25. I'm Sad

36.1K 3.1K 125
                                    

💜Happy reading💜

***

Isak tangis terdengar dimana-mana. Orang-orang berkerumun di depan rumah. Empat laki-laki mengangkat keranda mayat di atas bahu. Hari itu pemakaman akan dilaksanakan.

Kania masih mencoba menguatkan kaki-kakinya, sejak semalam dia terus menangis. Tak memedulikan apapun lagi.

Awan juga tak kuasa menahan tangisnya. Langit harus menenangkannya meski hatinya juga terluka. Setidaknya ia lebih bisa mengontrol diri.

Bocah itu hanya tidak ingin menambah kesedihan.
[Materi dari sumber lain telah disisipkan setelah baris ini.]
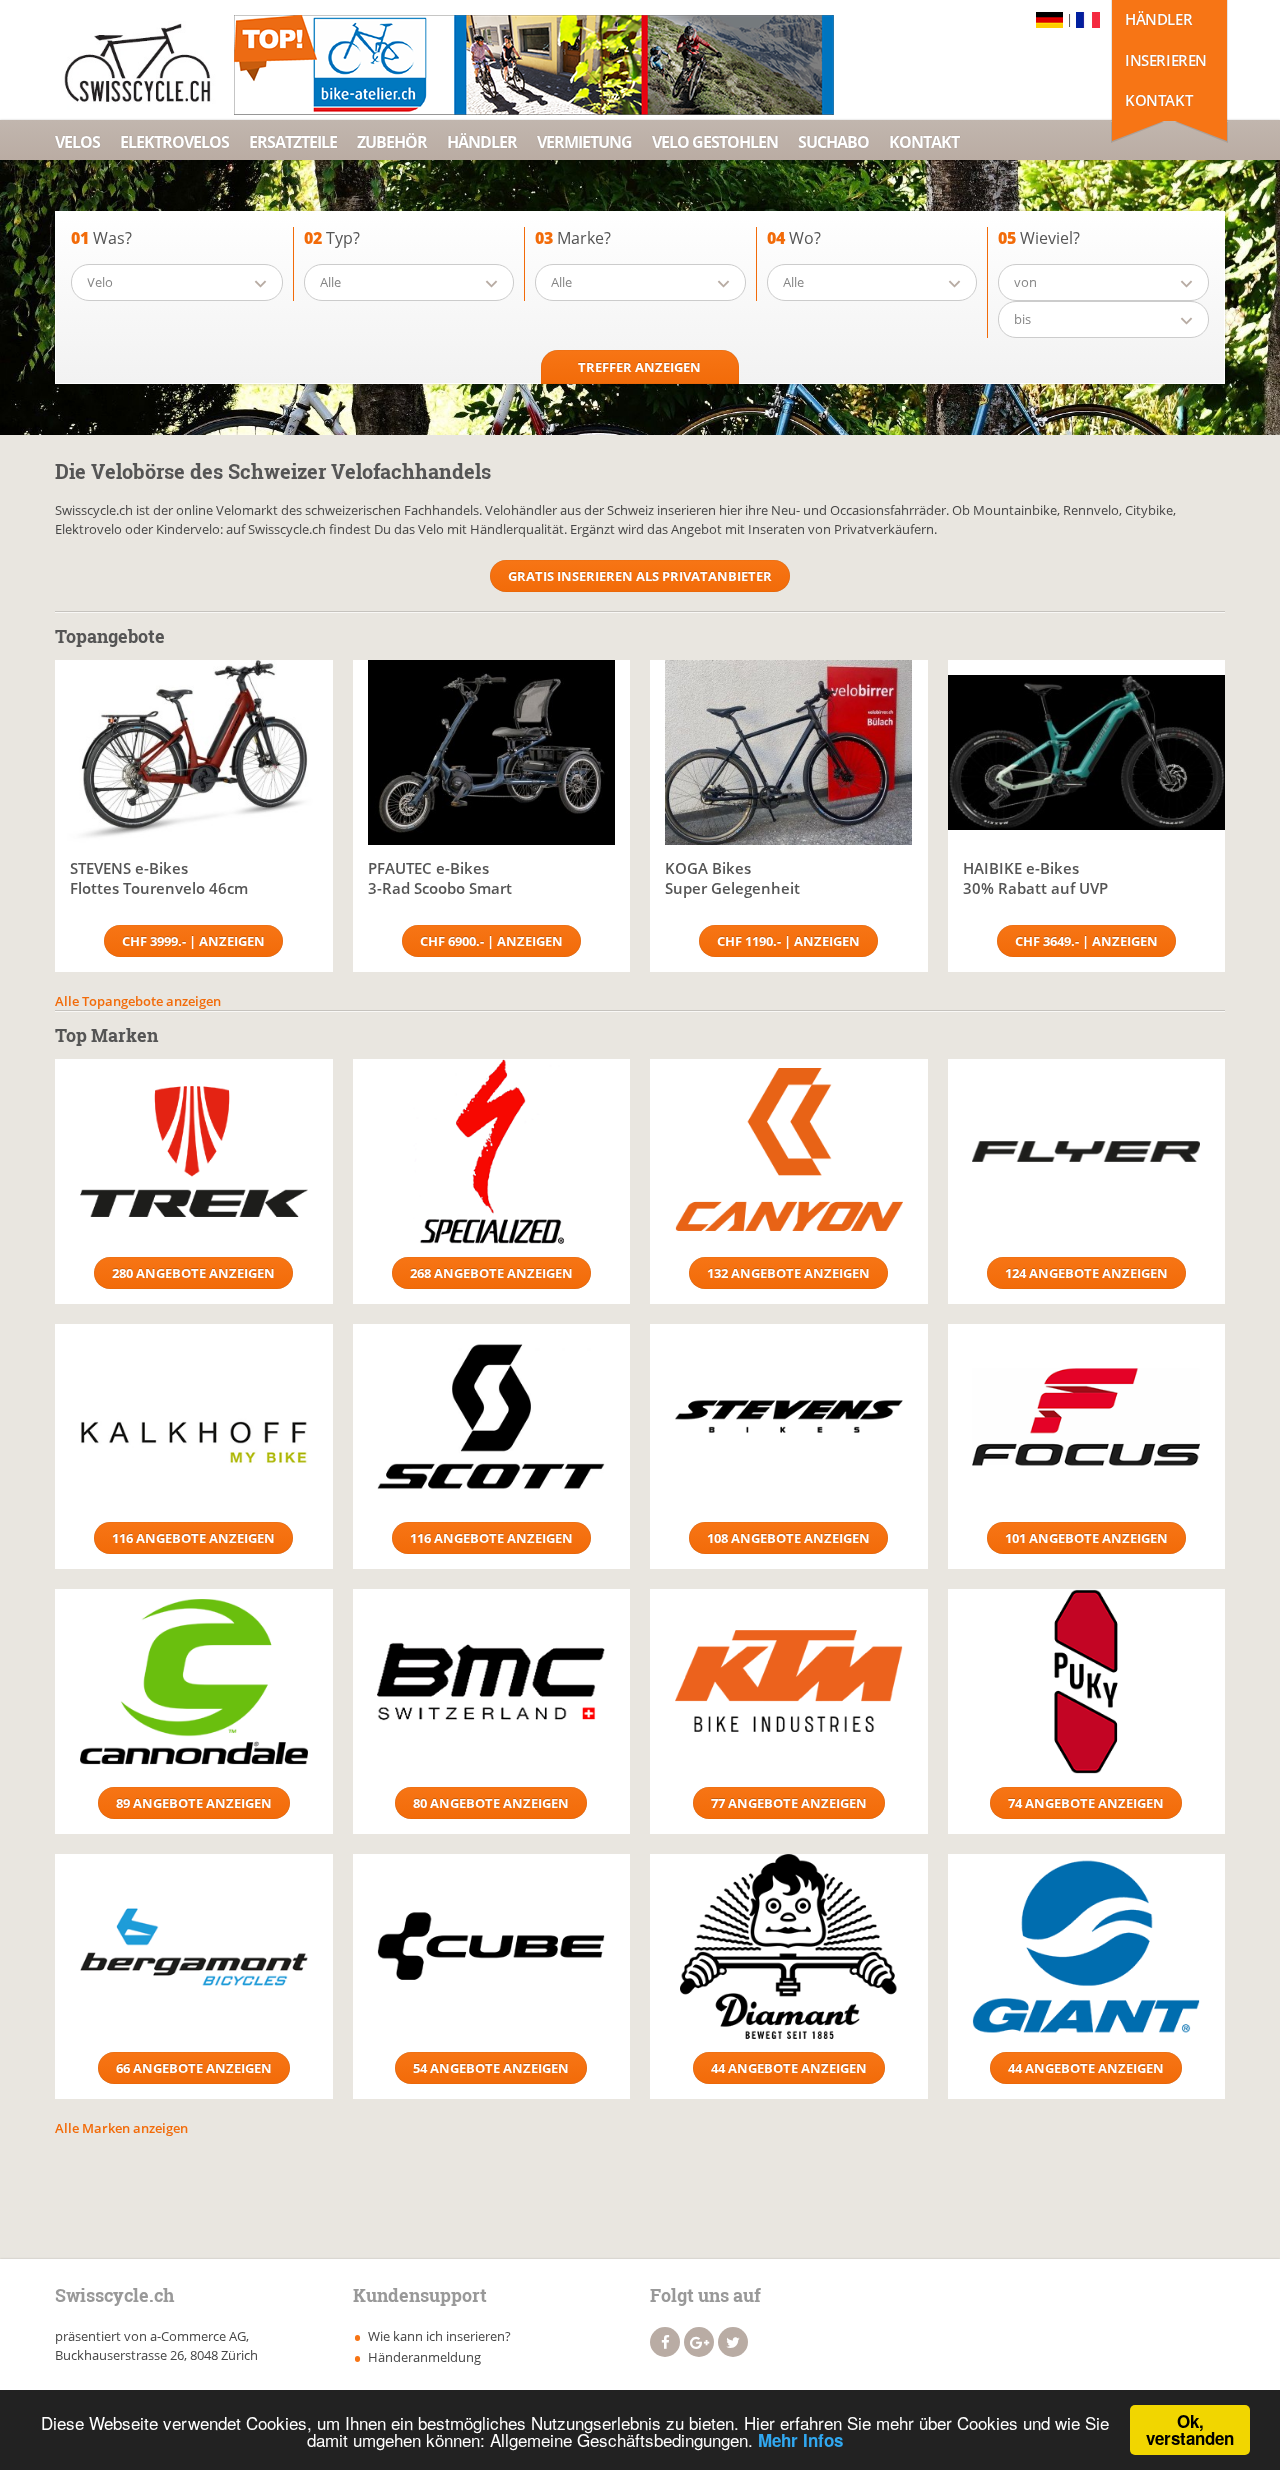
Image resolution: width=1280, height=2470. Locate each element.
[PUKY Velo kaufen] (1087, 1681)
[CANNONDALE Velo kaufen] (194, 1681)
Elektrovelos (174, 142)
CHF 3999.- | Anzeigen (193, 941)
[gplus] (699, 2342)
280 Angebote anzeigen (193, 1273)
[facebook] (665, 2342)
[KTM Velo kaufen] (789, 1681)
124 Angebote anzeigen (1086, 1273)
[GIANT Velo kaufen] (1087, 1946)
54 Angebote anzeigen (491, 2068)
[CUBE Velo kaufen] (492, 1946)
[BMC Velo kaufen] (492, 1681)
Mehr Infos (800, 2440)
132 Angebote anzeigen (788, 1273)
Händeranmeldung (424, 2357)
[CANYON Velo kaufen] (789, 1151)
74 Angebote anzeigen (1086, 1803)
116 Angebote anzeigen (193, 1538)
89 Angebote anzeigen (194, 1803)
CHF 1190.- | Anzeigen (788, 941)
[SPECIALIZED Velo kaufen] (492, 1151)
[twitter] (733, 2342)
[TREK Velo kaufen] (194, 1151)
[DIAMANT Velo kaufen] (789, 1946)
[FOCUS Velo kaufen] (1087, 1416)
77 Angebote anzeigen (789, 1803)
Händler (1158, 19)
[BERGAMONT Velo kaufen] (194, 1946)
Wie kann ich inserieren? (439, 2336)
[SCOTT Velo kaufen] (492, 1416)
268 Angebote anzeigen (491, 1273)
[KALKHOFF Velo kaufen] (194, 1416)
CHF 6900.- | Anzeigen (491, 941)
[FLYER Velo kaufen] (1087, 1151)
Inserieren (1166, 60)
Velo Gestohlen (715, 142)
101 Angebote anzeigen (1086, 1538)
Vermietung (584, 142)
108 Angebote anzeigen (788, 1538)
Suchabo (833, 142)
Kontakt (1158, 100)
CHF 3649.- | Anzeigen (1086, 941)
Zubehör (392, 142)
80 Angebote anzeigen (491, 1803)
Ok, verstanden (1190, 2429)
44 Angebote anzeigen (789, 2068)
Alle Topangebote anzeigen (138, 1001)
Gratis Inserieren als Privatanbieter (640, 576)
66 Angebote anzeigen (194, 2068)
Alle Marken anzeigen (121, 2128)
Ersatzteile (293, 142)
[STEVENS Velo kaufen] (789, 1416)
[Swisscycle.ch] (143, 65)
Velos (77, 142)
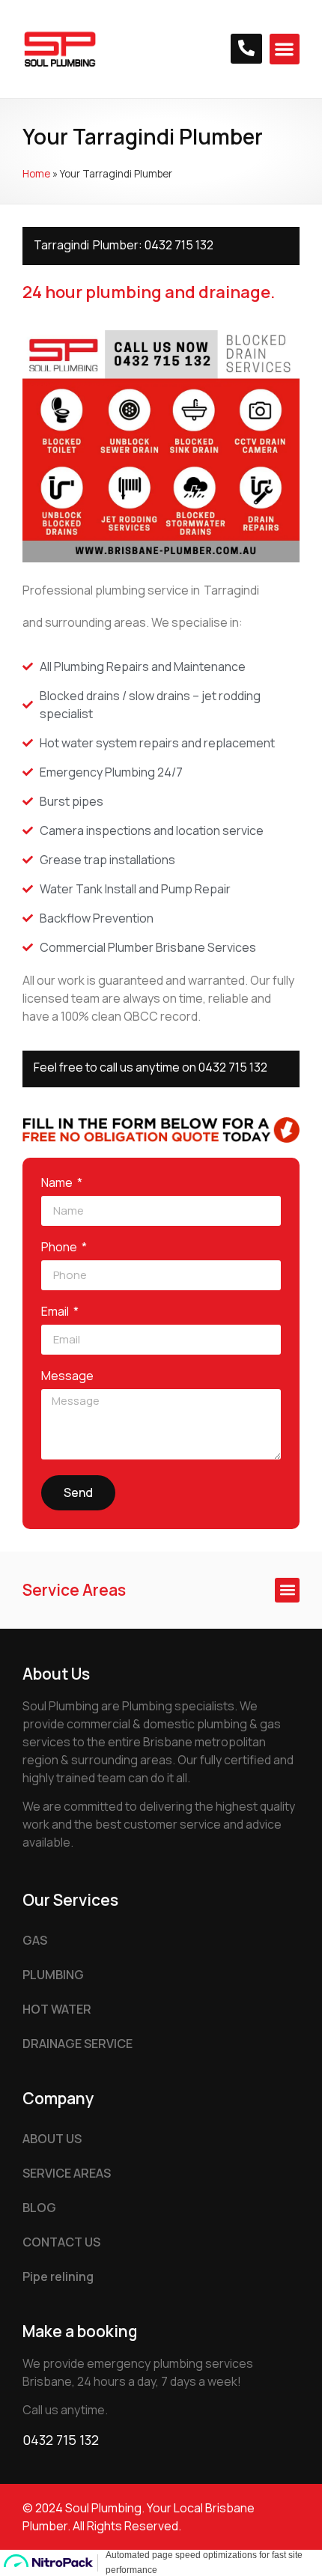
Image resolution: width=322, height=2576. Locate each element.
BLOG (39, 2207)
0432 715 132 (179, 245)
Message (67, 1377)
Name (58, 1183)
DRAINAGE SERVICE (77, 2043)
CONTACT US (61, 2242)
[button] (285, 49)
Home (36, 173)
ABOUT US (52, 2138)
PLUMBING (53, 1974)
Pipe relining (58, 2276)
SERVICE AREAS (66, 2173)
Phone (60, 1248)
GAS (34, 1940)
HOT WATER (56, 2009)
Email (56, 1312)
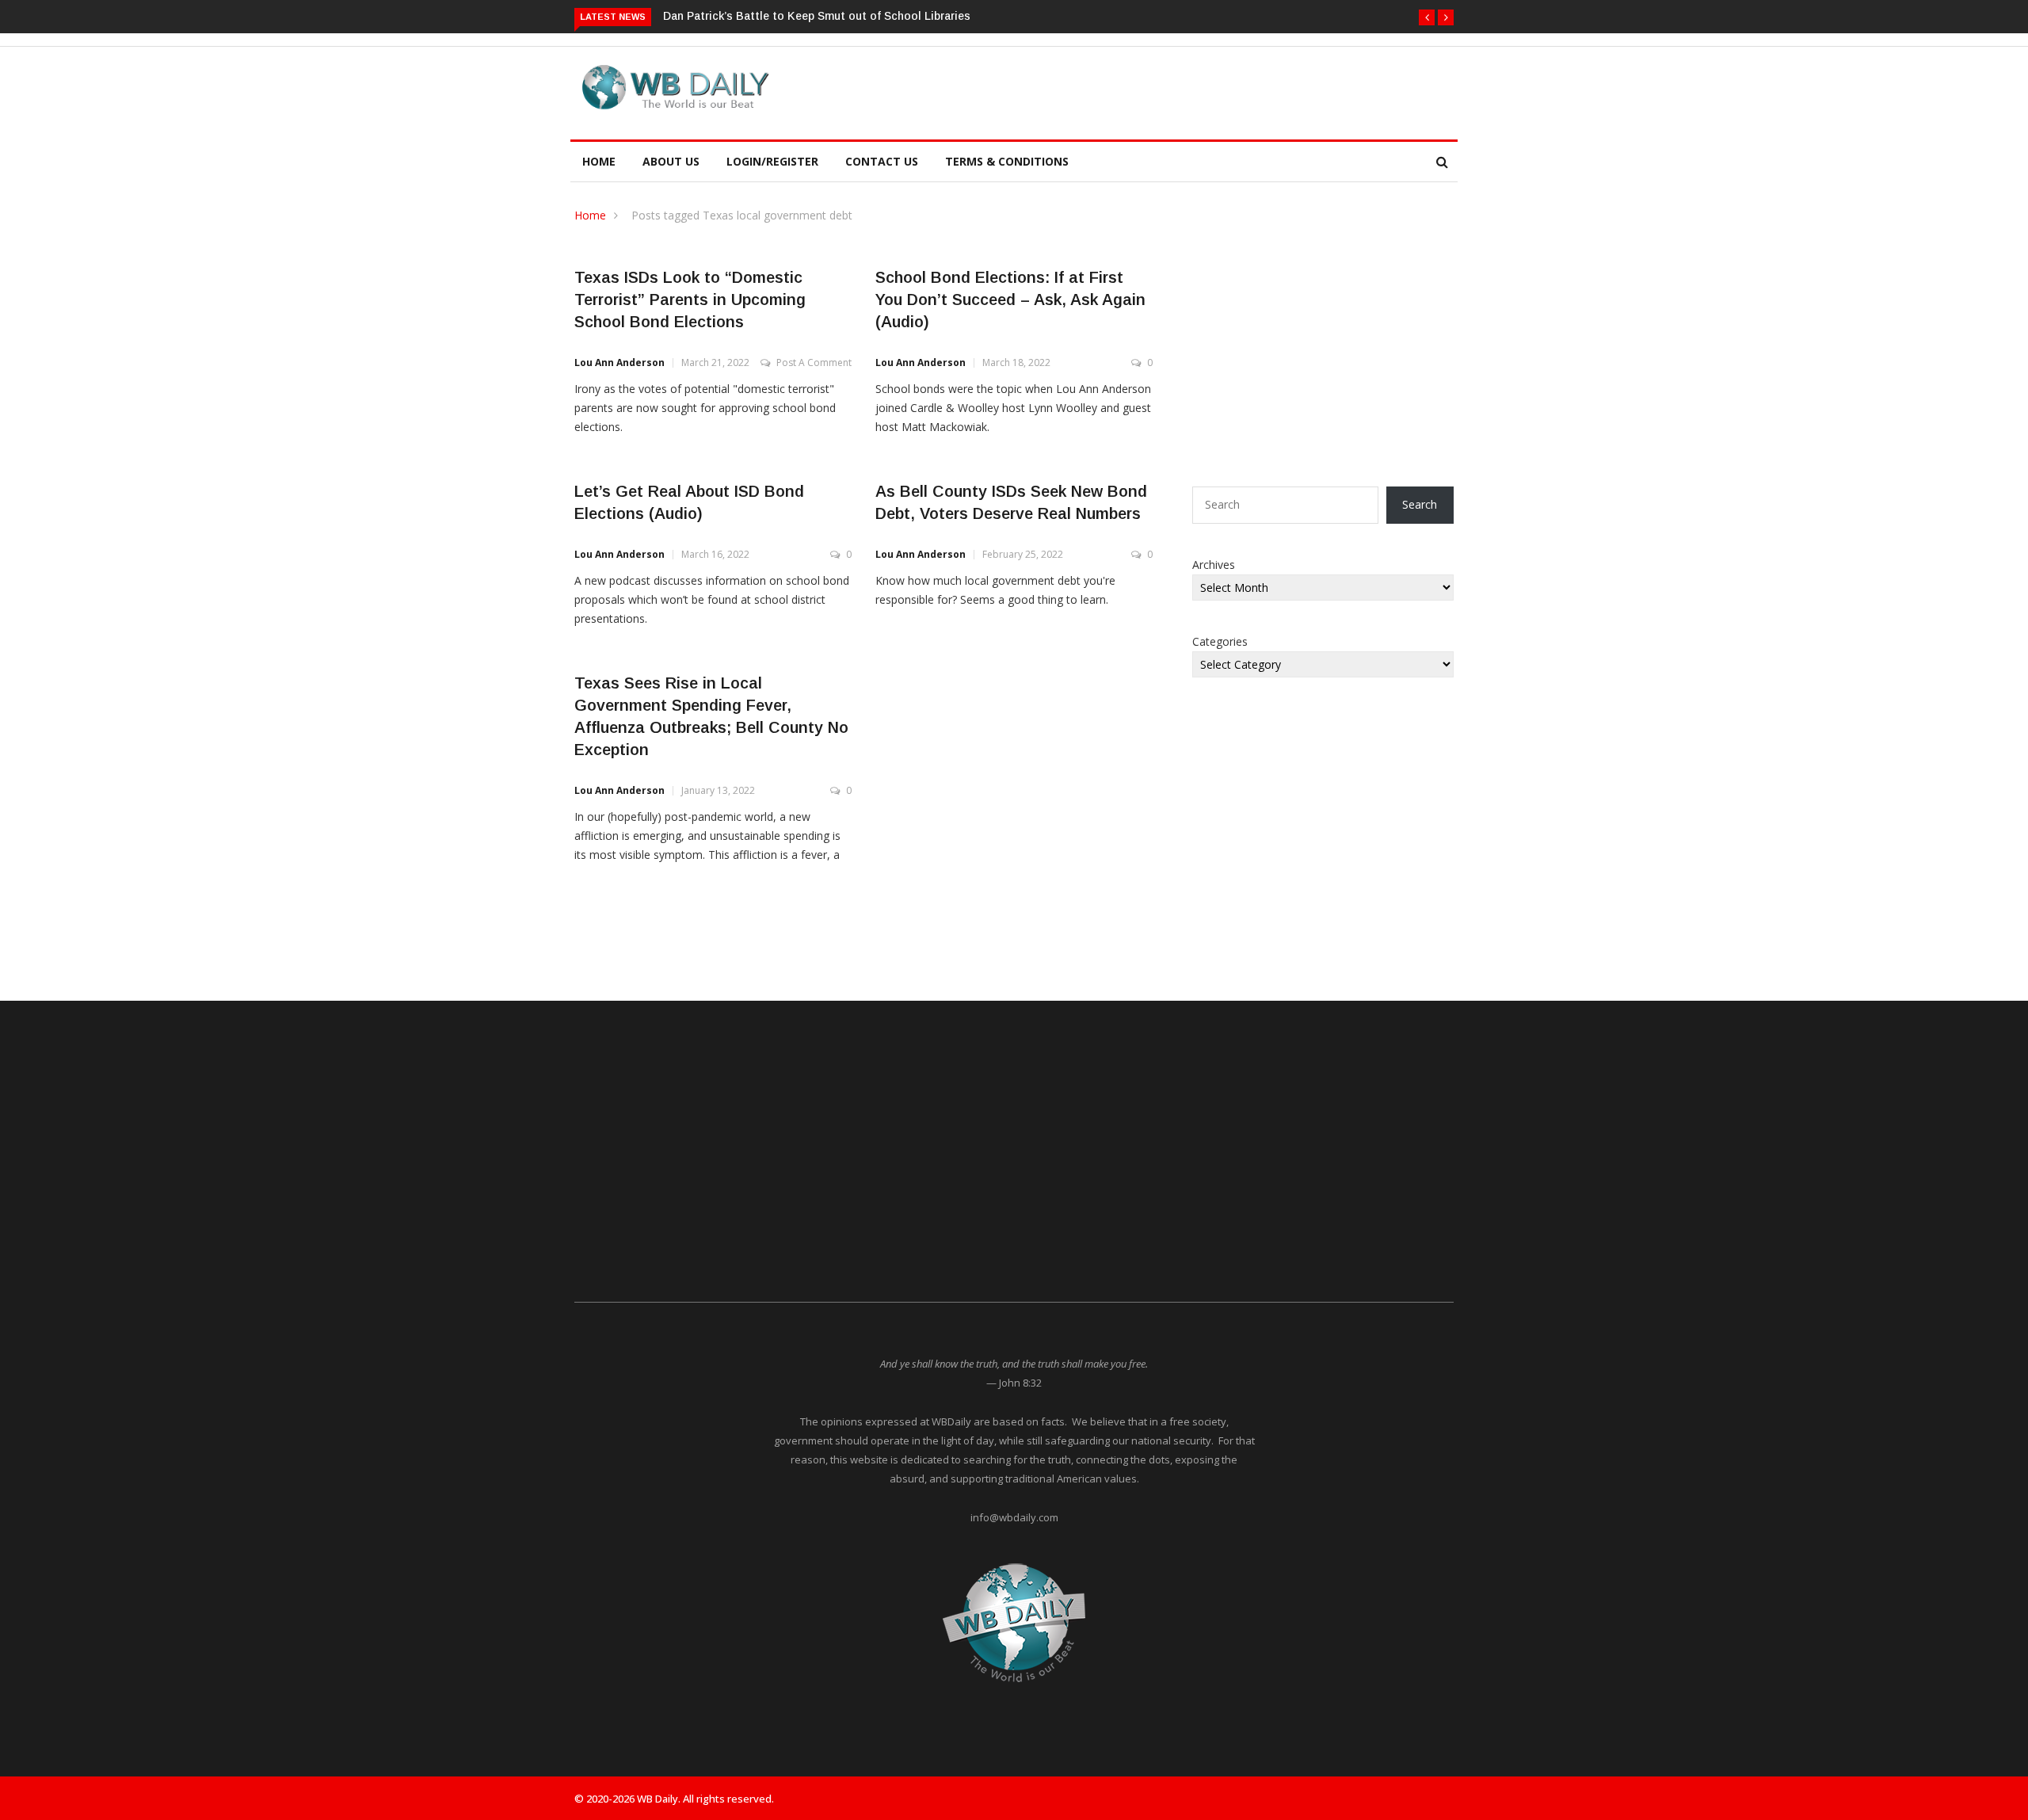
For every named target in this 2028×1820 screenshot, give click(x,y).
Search (1419, 504)
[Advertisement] (1088, 90)
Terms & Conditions (1007, 161)
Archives (1213, 564)
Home (599, 161)
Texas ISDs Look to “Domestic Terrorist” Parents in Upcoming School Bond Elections (690, 299)
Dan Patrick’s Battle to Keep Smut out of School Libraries (816, 16)
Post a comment (814, 362)
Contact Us (881, 161)
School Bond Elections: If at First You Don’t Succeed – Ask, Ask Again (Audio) (1010, 299)
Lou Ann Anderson (619, 362)
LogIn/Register (772, 161)
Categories (1220, 641)
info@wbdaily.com (1014, 1517)
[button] (1427, 17)
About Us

Arthur beserta istrinya tiba dini hari. Arthur terus menemani Kania, memberinya kekuatan untuk menerima takdir. Kania yang paling terpukul akan kepergian Pak Danur.

“Ayah … Ayah … Ayah….” Kania terus memanggil lirih, Arthur menuntun jalannya. “Ayah, jangan tinggalin aku. Aku nggak mau....”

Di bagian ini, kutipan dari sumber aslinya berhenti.